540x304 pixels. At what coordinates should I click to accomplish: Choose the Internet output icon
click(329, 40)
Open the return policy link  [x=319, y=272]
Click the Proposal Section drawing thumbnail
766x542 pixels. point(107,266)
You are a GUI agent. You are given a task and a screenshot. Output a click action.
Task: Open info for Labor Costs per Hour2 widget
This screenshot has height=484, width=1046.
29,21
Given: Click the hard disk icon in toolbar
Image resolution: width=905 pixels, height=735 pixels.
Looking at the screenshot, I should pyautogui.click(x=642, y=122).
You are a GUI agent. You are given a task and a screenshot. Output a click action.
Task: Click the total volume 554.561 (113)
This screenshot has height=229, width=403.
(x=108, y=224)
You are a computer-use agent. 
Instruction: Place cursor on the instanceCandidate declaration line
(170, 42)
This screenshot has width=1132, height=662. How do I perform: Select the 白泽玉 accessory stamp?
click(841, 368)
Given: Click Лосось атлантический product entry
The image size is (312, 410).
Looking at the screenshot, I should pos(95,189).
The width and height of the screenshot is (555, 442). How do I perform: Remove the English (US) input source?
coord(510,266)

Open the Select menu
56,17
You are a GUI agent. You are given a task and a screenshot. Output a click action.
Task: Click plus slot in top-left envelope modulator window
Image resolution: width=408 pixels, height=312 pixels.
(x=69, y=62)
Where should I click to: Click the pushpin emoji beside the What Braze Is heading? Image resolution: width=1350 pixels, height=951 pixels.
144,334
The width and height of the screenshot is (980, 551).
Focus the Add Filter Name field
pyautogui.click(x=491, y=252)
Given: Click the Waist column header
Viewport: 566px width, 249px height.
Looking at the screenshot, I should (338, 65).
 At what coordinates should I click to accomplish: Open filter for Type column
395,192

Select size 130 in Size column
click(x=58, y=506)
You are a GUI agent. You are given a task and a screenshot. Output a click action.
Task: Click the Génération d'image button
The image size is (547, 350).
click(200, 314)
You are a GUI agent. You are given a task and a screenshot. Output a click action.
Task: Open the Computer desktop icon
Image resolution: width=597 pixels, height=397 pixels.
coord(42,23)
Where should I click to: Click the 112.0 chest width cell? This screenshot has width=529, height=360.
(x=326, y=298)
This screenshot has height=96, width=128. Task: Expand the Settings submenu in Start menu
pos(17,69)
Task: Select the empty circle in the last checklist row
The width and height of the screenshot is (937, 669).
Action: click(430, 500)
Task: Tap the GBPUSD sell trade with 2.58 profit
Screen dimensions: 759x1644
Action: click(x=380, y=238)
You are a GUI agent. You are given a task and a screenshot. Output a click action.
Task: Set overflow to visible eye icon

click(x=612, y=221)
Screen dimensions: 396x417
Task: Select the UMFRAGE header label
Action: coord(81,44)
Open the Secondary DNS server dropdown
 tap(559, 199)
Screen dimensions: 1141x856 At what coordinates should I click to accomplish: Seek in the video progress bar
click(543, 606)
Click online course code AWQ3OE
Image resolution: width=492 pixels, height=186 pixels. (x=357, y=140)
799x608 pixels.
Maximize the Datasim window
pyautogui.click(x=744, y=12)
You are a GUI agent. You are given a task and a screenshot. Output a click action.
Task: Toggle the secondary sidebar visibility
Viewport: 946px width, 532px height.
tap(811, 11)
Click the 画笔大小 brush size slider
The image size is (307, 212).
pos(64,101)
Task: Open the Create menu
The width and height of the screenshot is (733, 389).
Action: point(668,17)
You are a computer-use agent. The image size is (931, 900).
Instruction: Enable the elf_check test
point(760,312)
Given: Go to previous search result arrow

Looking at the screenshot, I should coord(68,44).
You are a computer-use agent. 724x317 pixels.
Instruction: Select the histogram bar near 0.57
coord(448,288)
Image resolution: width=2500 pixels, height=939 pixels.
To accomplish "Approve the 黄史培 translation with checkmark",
━━━━
AIM OF THE EXERCISE: Scale the click coordinates in the part that opens with the line containing "You are a computer-use agent. 724x317 pixels." and closes with the last line above. Rewrite that part in full with each coordinate multiplied by 2.15 and rounded to a whole number, halves up, and leave every other number and word unchanged.

THE RESULT:
You are a computer-use agent. 724x317 pixels.
Instruction: Select the histogram bar near 0.57
coord(963,619)
Image resolution: width=2500 pixels, height=939 pixels.
To accomplish "Approve the 黄史培 translation with checkmark",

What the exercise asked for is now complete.